One of the most common ways activism is incorporated into the curriculum is through service-learning requirements. While in some contexts service learning can be a powerful experience, service-learning requirements frequently end up tying a component of education that is supposed to be about activism to nonprofit organizations. Often, the way the service-learning requirements are structured leads students to work in nonprofit organizations. For example, in order to receive credit, students often need a supervisor who guides them, evaluates their performance, and verifies the hours they have worked. This requirement is most easily met within an organization with paid staff, so, for example, it is very easy to get credit for a service-learning project within a battered-women’s shelter but very difficult to do so for decentralized movement work. Similarly, service-learning projects frequently must be completed within a quarter or a semester. This makes it easier for students to find placements within nonprofits than to engage in organizing work that might require a more long-term investment.

Service learning is frequently framed either in the language of voluntarism or job training, a conceptual slippage that signifies how neoliberal values have come to coopt activist components of the curriculum. For example, at the public urban university where I used to work, service learning was a strong component of both the general education curriculum and the WGSS curriculum. Many students completed their WGSS service-learning requirement by volunteering for battered-women’s shelters or rape crisis lines. These students went through the organizations’ volunteer-training programs and played the same roles within the organizations as other volunteers. Some students astutely observed that they were forced to pay to earn credit for volunteering, thereby increasing the financial burden on them. Meanwhile, large organizations with volunteer programs benefited from the free student labor we provided. In addition, because these larger organizations were the most visible, students tended to gravitate toward them. In contrast, smaller organizations that did not have an apparatus for volunteers tended to struggle to find things for students to do and often found students to be a burden in that they took up valuable staff time and resources. As a result, the majority of our placements ended up being within larger, more mainstream antiviolence organizations, as the structure we had worked best with them. Many students went on to pursue work in these organizations or related social-service professions, leading me to wonder if our program did not, in some ways, track students into working for the nonprofit-industrial complex. Notably, a number of students had strong critiques of organizations’ failures to address the root causes of violence. However, we, as a faculty, were largely ineffective at channeling these critiques into something productive, often leaving students feeling disillusioned with “activism” because the opportunities available to them were inadequate.

This is not to say that service learning does not in some contexts provide valuable educational experiences. My point, rather, is that service learning does not constitute activism per se and that the structures we create around service-learning requirements can reproduce many of the problematic dynamics within mainstream nonprofits. Even the very premise of giving credit for activism reproduces the logic of nonprofits, where activism is conceived of as paid work.
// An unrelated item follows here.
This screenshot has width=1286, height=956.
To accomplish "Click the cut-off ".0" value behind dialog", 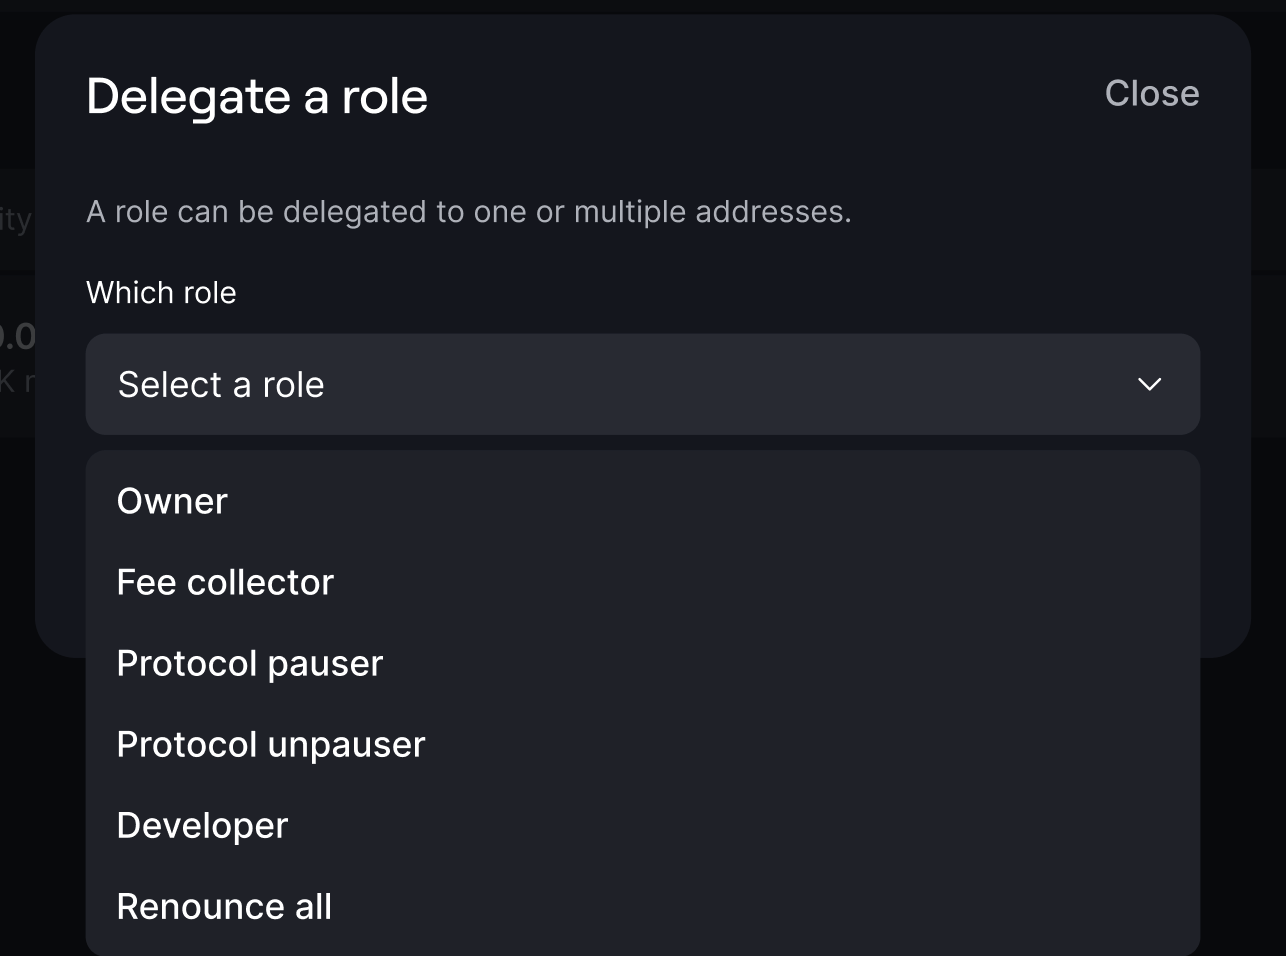I will pos(17,336).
This does not mean that we should simply confine education to the classroom or give up on having activist components to our curriculum. It does, however, mean that we need to create different structures, ask different questions, and expand how we think about integrating activism into our curriculum.

Part of the problem has been that activism is often defined by a stale dichotomy between theory and practice in which activism is reduced to doing something and theory is seen as thinking devoid of doing. In this context, critiques of mainstream social movements are often dismissed as too theoretical, and therefore impractical, or are met with defensive justifications that go something like: “But at least we are doing something.” These responses reflect the extent to which neoliberalism curtails our political imagination. After all, practicality is a social construction that ties us to the existing order of social relations and centers particular subject positions. For whom is criminalization a practical strategy and for whom is it a deadly one? Radical political thought pushes the boundaries of the possible, encouraging us not to do what seems practical today, but to build a world in which alternate possibilities become practical realities. In the context of WGSS programs, how do we teach our students not to just do something in response to violence against women, queers, and trans people, but rather to imagine and build a world in which that violence would be impossible? How do we start acting in ways that are practical in relation to the world we want rather than the world we have? And how do we do this in the context of universities that are shaped by neoliberal economic policy and values?
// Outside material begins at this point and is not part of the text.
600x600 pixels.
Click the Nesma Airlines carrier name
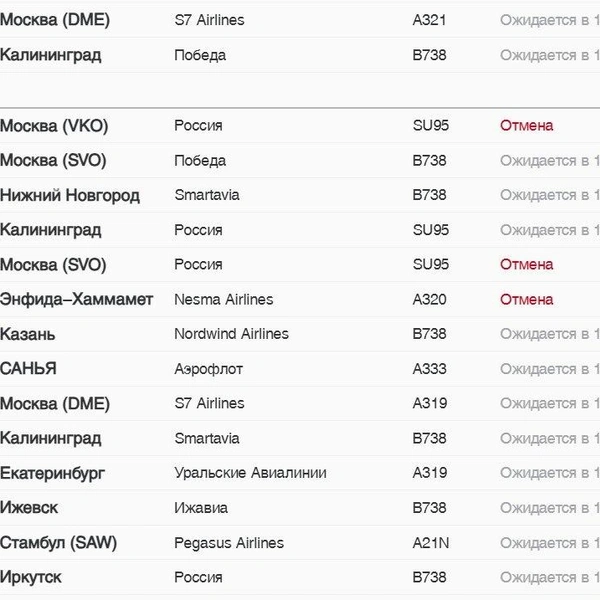(223, 299)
Toward an Abolition Pedagogy

Centering abolitionist analysis within WGSS offers an important avenue for re-envisioning our work. A growing movement to build a world without prisons, abolition rejects reformist approaches to mass incarceration in favor of dismantling the prison-industrial complex in its entirety. In “The University and the Undercommons,” Fred Moten and Stefano Harney conclude by describing abolition as, “Not so much the abolition of prisons but the abolition of a society that could have prisons, that could have slavery, that could have the wage, and therefore not the elimination of anything but abolition as the founding of a new society.”2 Moten and Harney’s provocation to not just abolish prisons but to build a society that renders prisons and the social inequalities they are embedded in inconceivable presents an important challenge for radical political projects located within university contexts. They point out how it is necessary for abolitionist projects to not just engage the prison itself, but to make visible and challenge the material conditions that make prisons imaginable. Rendering prisons unthinkable requires both denaturalizing the epistemological structures that underwrite incarceration and drawing attention to alternative epistemologies.
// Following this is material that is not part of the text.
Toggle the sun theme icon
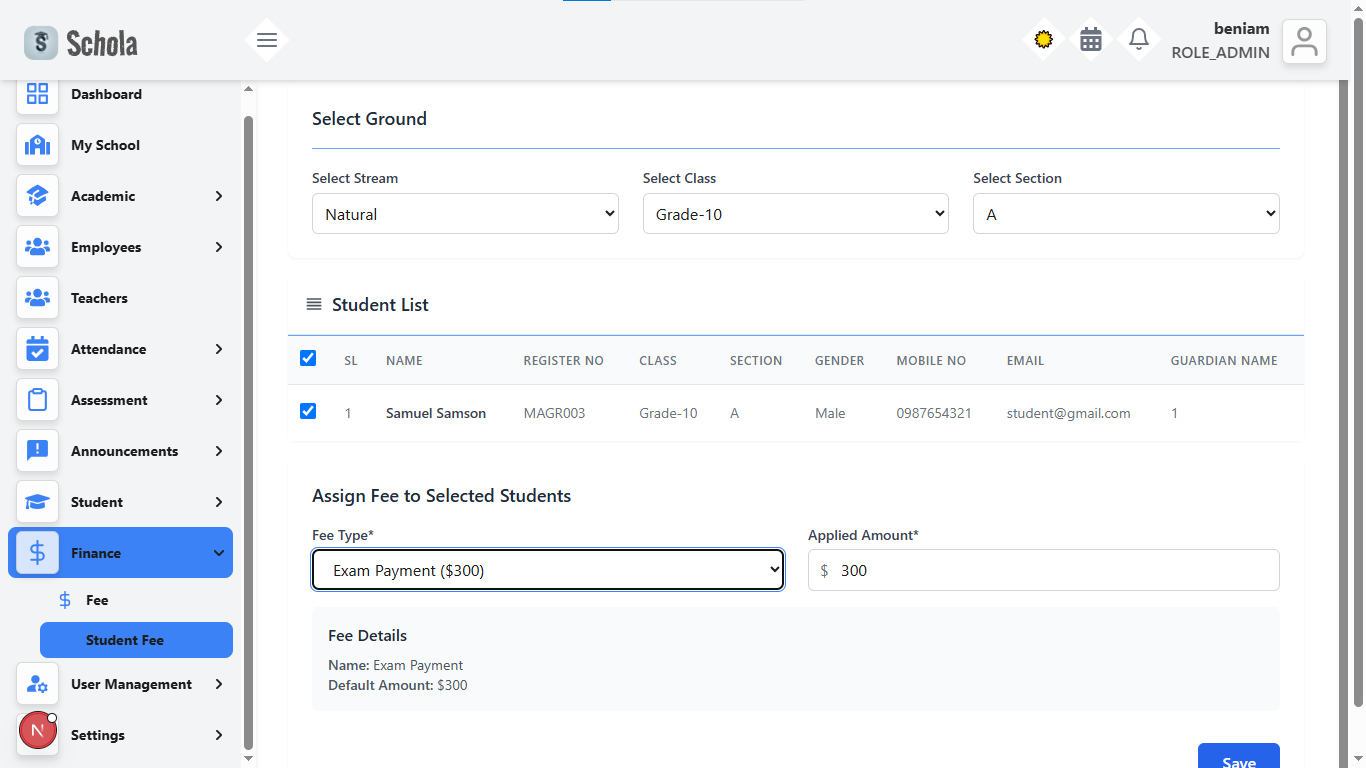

There is a growing body of scholarship that explores the experiences of women and queer and transgender people with the prison-industrial complex. A number of significant themes emerge in this literature. First, the prison-industrial complex specifically affects these groups in devastating ways. Women of color and queer and transgender people have a long history of being targeted by the criminal-justice system. The criminal-justice system disproportionately punishes gender-nonconforming people,3 and new measures such as the war on drugs and quality-of-life policing have had particularly severe impacts on women and queer and transgender people. In addition, mass incarceration breaks up kinship and other social support systems, and it is frequently women who must do extra work to care for family members in prison and to compensate for economic hardships that the incarceration of a loved one produces.4 Second, this scholarship shows the ways that the prison-industrial complex is itself gendered and sexualized. For example, the prison-industrial complex is an apparatus that polices gender, and criminalizing discourses frequently employ tropes of gender deviance.5 Sex segregation within the prison system naturalizes the gender binary and subjects gender-nonconforming people to tremendous violence while incarcerated.6 In addition, the economic conditions that give rise to the prison-industrial complex are deeply rooted in gender and sexual inequality. Third, women and queer and transgender people have specific visions of abolition that are grounded in their experiences with the criminal-justice system. These visions link abolition, gender self-determination, and an end to violence in a larger struggle for freedom, thereby expanding the sites where abolitionist struggle might be waged.7 They also emphasize the importance of developing community-based strategies for addressing violence that do not rely on the criminal-justice system.8

This scholarship raises important questions for WGSS on the terrain of identity, pedagogy, institutionalization, and political vision. First, abolitionist movements offer insights into how WGSS programs might employ concepts of identity that defy neoliberalism’s depoliticizing effects and that instead rearticulate identity-based knowledge projects to radical movements for social change. Abolitionist perspectives require us to center identities that have been criminalized. From the vantage point of people who have historically been perceived as guilty, innocence is not a viable ground on which to build political claims. These experiences highlight the often deadly consequences of making rights contingent on innocence and expose the fact that innocence and guilt are socially constructed categories that hinge upon one’s relationship to the state, not on one’s own character or actions. Claims to innocence always rest on the presumption that someone else is guilty and, therefore, are inherently atomizing. In that abolitionist frameworks decouple innocence and claims to freedom, they make space for more collectivizing constructions of identity.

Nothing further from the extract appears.